▶ **Your instructions**: Somewhere below are a line with "The image size is (396, 576)." and a later line with "This screenshot has width=443, height=262.". Output exactly those lines and all lines between them.

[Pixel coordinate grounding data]
.....
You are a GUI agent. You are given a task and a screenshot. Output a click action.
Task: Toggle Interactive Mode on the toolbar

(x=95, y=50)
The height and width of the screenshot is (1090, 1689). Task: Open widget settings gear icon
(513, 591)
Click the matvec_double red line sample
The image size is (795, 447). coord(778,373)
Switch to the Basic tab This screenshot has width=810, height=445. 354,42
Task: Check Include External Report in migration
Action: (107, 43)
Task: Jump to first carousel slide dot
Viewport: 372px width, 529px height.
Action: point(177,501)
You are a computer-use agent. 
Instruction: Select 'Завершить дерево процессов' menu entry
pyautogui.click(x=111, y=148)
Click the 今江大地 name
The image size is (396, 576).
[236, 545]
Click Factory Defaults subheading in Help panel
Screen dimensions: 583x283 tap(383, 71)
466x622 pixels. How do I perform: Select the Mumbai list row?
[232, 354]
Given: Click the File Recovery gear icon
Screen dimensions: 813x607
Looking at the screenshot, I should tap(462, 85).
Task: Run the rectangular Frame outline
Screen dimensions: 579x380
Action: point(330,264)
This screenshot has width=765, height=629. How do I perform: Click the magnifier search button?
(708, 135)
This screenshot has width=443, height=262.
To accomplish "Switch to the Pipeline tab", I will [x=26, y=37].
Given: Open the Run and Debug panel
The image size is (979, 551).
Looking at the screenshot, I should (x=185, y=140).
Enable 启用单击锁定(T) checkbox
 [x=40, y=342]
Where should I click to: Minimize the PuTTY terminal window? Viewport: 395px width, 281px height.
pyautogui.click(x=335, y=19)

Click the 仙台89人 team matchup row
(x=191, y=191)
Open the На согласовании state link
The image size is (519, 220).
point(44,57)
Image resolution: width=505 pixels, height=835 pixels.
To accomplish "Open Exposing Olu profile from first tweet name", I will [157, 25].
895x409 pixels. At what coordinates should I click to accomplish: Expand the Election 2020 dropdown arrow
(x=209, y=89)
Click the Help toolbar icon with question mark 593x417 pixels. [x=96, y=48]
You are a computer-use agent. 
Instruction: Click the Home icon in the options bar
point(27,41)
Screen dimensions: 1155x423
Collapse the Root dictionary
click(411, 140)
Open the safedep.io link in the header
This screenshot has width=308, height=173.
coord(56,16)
.....
▶ **Output below**:
The image size is (396, 576).
[236, 545]
Click Factory Defaults subheading in Help panel
Screen dimensions: 583x283 tap(383, 71)
466x622 pixels. How do I perform: Select the Mumbai list row?
[232, 354]
Given: Click the File Recovery gear icon
Screen dimensions: 813x607
Looking at the screenshot, I should tap(462, 85).
Task: Run the rectangular Frame outline
Screen dimensions: 579x380
Action: point(330,264)
This screenshot has width=765, height=629. How do I perform: Click the magnifier search button?
(708, 135)
This screenshot has width=443, height=262.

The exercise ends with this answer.